Transcribe the lines of the material starting at the line containing "The width and height of the screenshot is (379, 259)." and ending at the line containing "[x=326, y=173]", both included, and reproduce nothing else. Omit the pictures from your answer.

-- start of Record extracts --

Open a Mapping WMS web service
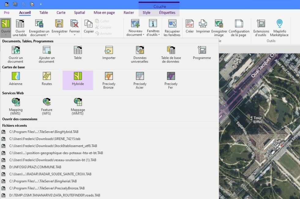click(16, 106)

-- end of Record extracts --
-- start of Record extracts --

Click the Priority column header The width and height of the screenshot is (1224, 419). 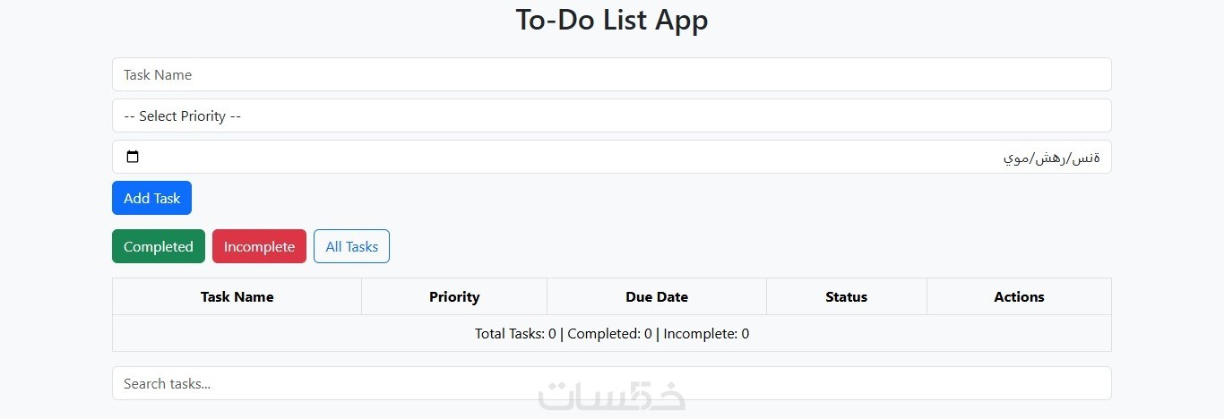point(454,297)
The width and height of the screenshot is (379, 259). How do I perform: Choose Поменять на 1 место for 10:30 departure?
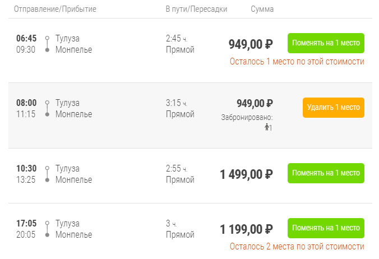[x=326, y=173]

-- end of Record extracts --

*Final result*
The width and height of the screenshot is (379, 259). How do I perform: Choose Поменять на 1 место for 10:30 departure?
[x=326, y=173]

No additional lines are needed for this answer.